Copy the material below line for line, with no changes.

● ● ●

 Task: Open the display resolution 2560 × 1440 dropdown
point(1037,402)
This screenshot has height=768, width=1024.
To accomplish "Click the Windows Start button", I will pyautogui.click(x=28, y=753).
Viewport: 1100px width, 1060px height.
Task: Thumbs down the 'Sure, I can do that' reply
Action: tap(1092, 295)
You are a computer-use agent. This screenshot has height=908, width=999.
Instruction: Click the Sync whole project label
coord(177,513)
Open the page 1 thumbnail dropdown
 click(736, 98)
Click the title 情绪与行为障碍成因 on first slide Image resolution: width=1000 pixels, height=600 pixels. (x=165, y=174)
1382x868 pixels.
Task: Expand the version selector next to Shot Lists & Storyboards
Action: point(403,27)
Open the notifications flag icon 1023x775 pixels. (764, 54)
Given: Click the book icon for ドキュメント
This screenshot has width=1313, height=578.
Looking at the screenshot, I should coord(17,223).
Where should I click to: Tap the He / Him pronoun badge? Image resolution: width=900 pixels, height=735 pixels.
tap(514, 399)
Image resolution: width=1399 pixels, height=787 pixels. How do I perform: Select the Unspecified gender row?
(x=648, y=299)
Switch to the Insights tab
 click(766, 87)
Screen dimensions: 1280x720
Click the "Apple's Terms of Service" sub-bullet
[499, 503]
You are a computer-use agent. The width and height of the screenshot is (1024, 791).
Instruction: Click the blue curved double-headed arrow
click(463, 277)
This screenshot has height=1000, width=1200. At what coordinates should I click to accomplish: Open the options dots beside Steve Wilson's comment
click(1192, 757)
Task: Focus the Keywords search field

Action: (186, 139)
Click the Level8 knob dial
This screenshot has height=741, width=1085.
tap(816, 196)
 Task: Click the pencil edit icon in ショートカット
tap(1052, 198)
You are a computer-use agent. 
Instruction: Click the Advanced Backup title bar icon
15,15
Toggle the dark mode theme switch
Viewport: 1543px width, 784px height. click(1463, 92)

● ● ●

=== Response for this exercise ===
 Task: Open the display resolution 2560 × 1440 dropdown
point(1037,402)
This screenshot has height=768, width=1024.
To accomplish "Click the Windows Start button", I will pyautogui.click(x=28, y=753).
Viewport: 1100px width, 1060px height.
Task: Thumbs down the 'Sure, I can do that' reply
Action: tap(1092, 295)
You are a computer-use agent. This screenshot has height=908, width=999.
Instruction: Click the Sync whole project label
coord(177,513)
Open the page 1 thumbnail dropdown
 click(736, 98)
Click the title 情绪与行为障碍成因 on first slide Image resolution: width=1000 pixels, height=600 pixels. (x=165, y=174)
1382x868 pixels.
Task: Expand the version selector next to Shot Lists & Storyboards
Action: point(403,27)
Open the notifications flag icon 1023x775 pixels. (764, 54)
Given: Click the book icon for ドキュメント
This screenshot has width=1313, height=578.
Looking at the screenshot, I should coord(17,223).
Where should I click to: Tap the He / Him pronoun badge? Image resolution: width=900 pixels, height=735 pixels.
tap(514, 399)
Image resolution: width=1399 pixels, height=787 pixels. How do I perform: Select the Unspecified gender row?
(x=648, y=299)
Switch to the Insights tab
 click(766, 87)
Screen dimensions: 1280x720
Click the "Apple's Terms of Service" sub-bullet
[499, 503]
You are a computer-use agent. The width and height of the screenshot is (1024, 791).
Instruction: Click the blue curved double-headed arrow
click(463, 277)
This screenshot has height=1000, width=1200. At what coordinates should I click to accomplish: Open the options dots beside Steve Wilson's comment
click(1192, 757)
Task: Focus the Keywords search field

Action: (186, 139)
Click the Level8 knob dial
This screenshot has height=741, width=1085.
tap(816, 196)
 Task: Click the pencil edit icon in ショートカット
tap(1052, 198)
You are a computer-use agent. 
Instruction: Click the Advanced Backup title bar icon
15,15
Toggle the dark mode theme switch
Viewport: 1543px width, 784px height. click(1463, 92)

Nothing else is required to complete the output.